A group meeting is in the works between our family, Palliative care, Neurology, and Pulmonology as we try to get a better idea of where Jacob stands now and an understanding of why he seems to be in a period of decline.  Now that his breathing functions are starting to be affected, the doctors want to understand our wishes regarding treating breathing issues.  Kyle and I have always been in agreement that we do not want certain interventions for Jacob, so these decisions are relatively easy for us.  

He is supposed to have the hardware removed from his hips this fall, and the consensus from the team right now seems to be that he should not have that surgery.  If we don't expect him to live several more years, then the hardware shouldn't become a painful issue for him and it isn't worth the risk of taking it out.  He's not anywhere near as strong as he was a year ago and there are concerns about how he would manage any type of surgery at this point.  Palliative care wants Neurology to take their best guess at a life expectancy prediction so that should be fun.  These meetings are completely surreal.  

And yet life has to go on.  Kids have to be shuffled to activities, back to school supplies have to be purchased, birthday parties planned.  Everything feels so heavy.  Days and nights blend together.  I reassure Addison with a breezy tone -- she's worried about him needing oxygen, she worried that she did something to make him worse, she's worried about why he doesn't respond when she tries to play.  She asks about Heaven, about what we will do with Jacob's room when he's gone.  Eli doesn't want to talk about Jacob at all right now, and that's okay too.  Any feeling is accepted, any question is answered.  I am so grateful for the palliative care team and the child life specialists that are walking with our family -- and at the same time I hate their presence in our lives.  A large package came in the mail from Children's full of keepsake art activities and guided family discussions.  It's beautiful and meaningful and brave.  And I hate it.
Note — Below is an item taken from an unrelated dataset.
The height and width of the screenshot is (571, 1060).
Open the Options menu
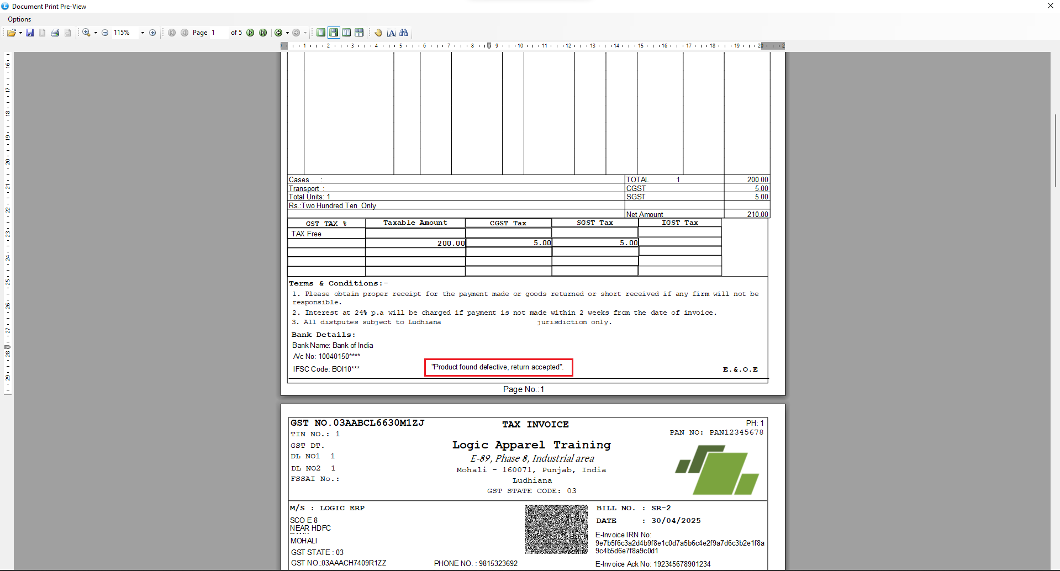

And yet we are settling into our new normal.  There will be good days and bad days and really no way to tell which ones are coming.  While I haven't stopped his therapies completely, I have reduced their frequency and made Jacob's comfort a priority.  He will still try preschool in September with the knowledge that he might only be able to handle once a week, or even just coming by for occasional visits.  We will follow Jacob's lead and adjust accordingly.  We are so tired, but I know this time is sacred.  

When Jacob is alert, I hold him close and tell him I love him more than all the water in the oceans and all the stars in the sky.  I tell him it's okay if he's getting tired.  When he screams in pain, I tell him I'm with him, that I won't leave him, as I draw up meds and try to shut down the problem.  And when he sleeps peacefully, I creep to his bed in the middle of the night and beg him not to leave me.  There will never be enough time with my precious boy.  But he has already suffered far too much and far too long.